原子力発電所への賛否や問題を提起する声は当面の原子力工学にとって逆風であり、この分野の門を叩く研究者が減ってしまう恐れがあるのは間違いありません。一方で、問題が解決されるために学問が担うべき部分は確実にあり、また同様に課題を乗り越える研究や技術が新たな文明の水平線を描き出す可能性は大きく残されています。
そういう未来を考えるために必要なことは、神話を築くことではなく、問題を問題と捉え、リスクをしっかりと把握し説明する透明性と、未来を拓く為に原子力がどのような役割を担う可能性があるのかを説明する将来性とが両輪になると考えます。これがうまく回らなければ、原子力を使った未来技術はことごとくアメリカやロシア、中国、フランスなどに奪われてしまうことも意味し、日本人の未来は他国の技術に依存することになるでしょう。

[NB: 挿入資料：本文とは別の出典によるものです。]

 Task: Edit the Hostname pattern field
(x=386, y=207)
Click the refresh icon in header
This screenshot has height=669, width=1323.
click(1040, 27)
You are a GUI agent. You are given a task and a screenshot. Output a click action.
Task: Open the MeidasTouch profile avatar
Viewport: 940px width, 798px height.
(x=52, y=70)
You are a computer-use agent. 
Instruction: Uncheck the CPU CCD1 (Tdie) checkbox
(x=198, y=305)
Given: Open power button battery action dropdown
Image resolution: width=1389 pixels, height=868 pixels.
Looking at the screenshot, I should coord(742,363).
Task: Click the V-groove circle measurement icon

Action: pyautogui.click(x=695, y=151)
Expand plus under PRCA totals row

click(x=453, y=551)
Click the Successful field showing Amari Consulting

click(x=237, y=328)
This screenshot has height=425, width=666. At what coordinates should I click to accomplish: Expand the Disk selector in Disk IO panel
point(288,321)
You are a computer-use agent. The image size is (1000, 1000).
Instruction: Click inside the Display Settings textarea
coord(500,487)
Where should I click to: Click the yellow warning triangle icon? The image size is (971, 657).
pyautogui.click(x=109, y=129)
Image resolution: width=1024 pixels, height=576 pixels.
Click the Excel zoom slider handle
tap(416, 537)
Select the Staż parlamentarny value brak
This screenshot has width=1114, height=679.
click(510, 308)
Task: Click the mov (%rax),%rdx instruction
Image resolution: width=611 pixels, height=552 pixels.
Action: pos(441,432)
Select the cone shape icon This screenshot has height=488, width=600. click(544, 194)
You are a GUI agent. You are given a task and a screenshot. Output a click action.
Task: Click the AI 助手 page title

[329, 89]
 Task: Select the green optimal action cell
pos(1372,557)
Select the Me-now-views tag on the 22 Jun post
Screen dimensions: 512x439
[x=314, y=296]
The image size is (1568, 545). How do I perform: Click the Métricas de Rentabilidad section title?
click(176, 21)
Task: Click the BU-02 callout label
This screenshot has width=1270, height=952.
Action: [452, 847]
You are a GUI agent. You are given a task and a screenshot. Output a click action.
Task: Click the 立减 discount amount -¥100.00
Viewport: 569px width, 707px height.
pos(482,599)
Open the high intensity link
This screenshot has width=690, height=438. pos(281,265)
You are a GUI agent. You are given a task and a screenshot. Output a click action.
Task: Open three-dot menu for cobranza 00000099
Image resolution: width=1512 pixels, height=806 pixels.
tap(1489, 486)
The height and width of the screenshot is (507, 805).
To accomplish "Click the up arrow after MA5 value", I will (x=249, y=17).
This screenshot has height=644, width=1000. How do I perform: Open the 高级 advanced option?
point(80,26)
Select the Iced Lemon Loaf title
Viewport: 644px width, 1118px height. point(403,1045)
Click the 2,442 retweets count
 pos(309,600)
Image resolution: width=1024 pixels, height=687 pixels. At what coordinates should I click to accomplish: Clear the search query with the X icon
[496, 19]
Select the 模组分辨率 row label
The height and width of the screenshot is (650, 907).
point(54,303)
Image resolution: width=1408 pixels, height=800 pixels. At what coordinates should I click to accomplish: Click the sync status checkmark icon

そして、日本では不運な事故が起きましたが、日本の周辺にはリスクある建造物がひしめいています。福島の放射線汚染を恐れて九州に逃げた人は、韓国のあまりきちんと管理されていないかもしれない日本人の手に及ばない原発のより近くにわざわざ住みに行ったことになるわけです。
考えるべきことは事故の原因と再発を防ぐための方針、そして起きた被害からの回復であって、学問領域全体を頭ごなしに否定するものであってはならない、と考えております。たとえ、それが科学的根拠の乏しい不安を国民に惹起させるものであったとしても、いま求められていることはそういう人たちとの対話だと言えましょう。
この話には特にオチはありません。お読みいただきまして、ありがとうございました。